Higgs gap modes in superconducting circuit quantisation

This paper extends a projective circuit quantisation approach to incorporate superconducting Higgs modes by deriving and numerically validating analytical results for the gap dynamics' mass, spring constant, and frequency, while also computing anharmonic corrections for small superconducting islands.

The Gist

Imagine you have a superconducting circuit, like the tiny chips inside a quantum computer. For decades, physicists have treated these circuits like a perfectly smooth, unchanging landscape. They focused on the "phase" of the superconducting electrons—think of this as the rhythm or the beat of a song. This rhythm is what allows us to build qubits (quantum bits) today.

However, this paper says: "Wait a minute. We've been ignoring the volume knob."

In the world of superconductivity, there are two main things happening:

1. The Rhythm (Phase): How the electrons dance in sync. (This is what we already know how to control).
2. The Volume (Gap): How loud or strong that dance is. This is called the "Higgs mode" or the "gap."

Until now, scientists assumed the "volume" was stuck at a fixed level, like a radio with a broken volume knob that only plays at 100%. This paper proposes a new way to look at these circuits where the volume knob is free to move.

The Analogy: The Trampoline and the Bouncer

To understand what the authors did, let's use an analogy:

The Old View (Fixed Volume):
Imagine a trampoline where the springs are perfectly stiff. You can jump up and down (the rhythm/phase), but the trampoline itself never changes shape. It's a rigid platform. This is how current quantum circuits are modeled.

The New View (Moving Volume):
The authors realized that the trampoline isn't actually rigid. The springs can stretch and compress. If you jump hard enough, the whole trampoline bounces up and down in size. This "bouncing of the size" is the Higgs mode.

The paper asks: What happens if we treat this bouncing size as a real, physical thing we can control, rather than just a background setting?

What They Did: The "Projective" Lens

The authors used a mathematical trick called "projective circuit quantisation." Think of this like putting on a special pair of 3D glasses.

• Without the glasses: You see a flat, 2D movie of the electrons (just the rhythm).
• With the glasses: You see the full 3D depth, including the "breathing" of the superconductor (the changing volume).

They started with the tiny, messy rules of individual electrons (the microscopic view) and "projected" them onto a simpler, lower-energy view that includes this breathing motion.

The Big Discoveries

Here is what they found when they let the "volume knob" move:

1. The "Spring" is Stiffer Than We Thought
They calculated how hard it is to change the volume (the "stiffness" or spring constant). They found that for tiny islands of superconducting metal (nanometers in size), the "Higgs frequency" (how fast it bounces) is actually much higher than what big, bulk experiments predicted.
● ● ●
» **Goal of the exercise**
Answer these from the Higgs gap modes text above:
(a) What two names does the text give the "volume" of the superconducting dance?
(b) In the trampoline analogy, what stands for the Higgs mode?
(c) For tiny superconducting islands, how does the Higgs frequency compare with what bulk experiments predicted?

» **Supplied data**
● ● ●
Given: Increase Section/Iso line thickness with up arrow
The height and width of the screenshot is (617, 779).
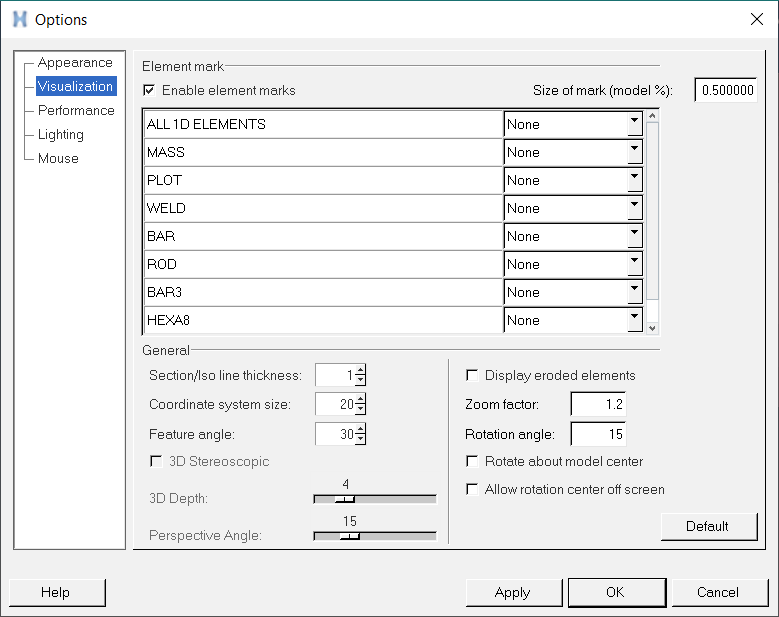Looking at the screenshot, I should click(x=360, y=371).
● ● ●
» **Worked answer**
(a) The "Higgs mode" or the "gap."
(b) The bouncing up and down in size of the whole trampoline.
(c) It is much higher.